À cette époque, Serge Adelson, maire de la commune, venait de construire une cuisine centrale capable de fournir 2 500 repas par jour. La délégation de gestion est cédée à la Datex-Guyane pour une durée de dix ans et le contrat prévoit que la société fournisse près de 90 000 repas par an aux trois groupes scolaires de Macouria. « Or, il n'est pas contesté que pendant l'ensemble de la période d'exécution du marché, l'exploitant a produit un nombre de repas destinés aux tiers chaque année plus important que le nombre de repas destinés aux usagers de la commune » , explique le rapporteur du tribunal administratif dans ses conclusions. La Datex fournissait des repas notamment aux établissements catholiques.

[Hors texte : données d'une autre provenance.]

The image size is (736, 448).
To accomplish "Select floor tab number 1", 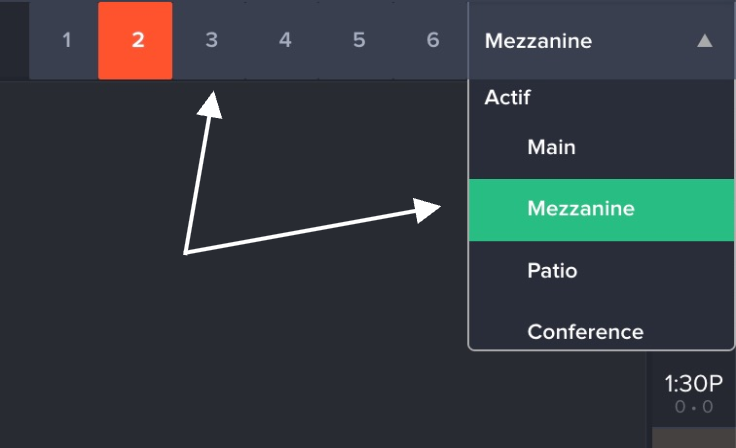I will tap(66, 41).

Puis, une étude comptable produite par la commune indiquait que le prix pratiqué à l'égard des tiers était inférieur à celui qui lui était imposé. « Cette donnée n'est pas sérieusement contestée par Datex-Guyane » , écrit le rapporteur. En tout cas, le 2 mai 2005, une redevance sur les prestations annexes hors marchés scolaires est introduite dans le contrat. Cette redevance faisait défaut dans le contrat initial car on ne prévoyait aucun versement par le concessionnaire à la collectivité en contrepartie de la possibilité pour l'exploitant de préparer des repas destinés à des tiers. Le rapporteur estime qu'il y a eu « une légèreté de la commune, un manque de discernement coupable » car le contrat « met à disposition de la société exploitante un équipement surdimensionné sans garantie spécifique propre à limiter effectivement l'activité externe » . Il concède aussi que la Datex « en tant que professionnelle avisée » ne pouvait pas en ignorer le caractère irrégulier.
« Nous vous proposons de retenir un partage des responsabilités » , a conclu le rapporteur. La Datex, qui estimait que la résiliation du contrat lui a causé un préjudice de 571 000 euros, ne devrait percevoir que 24 000 euros.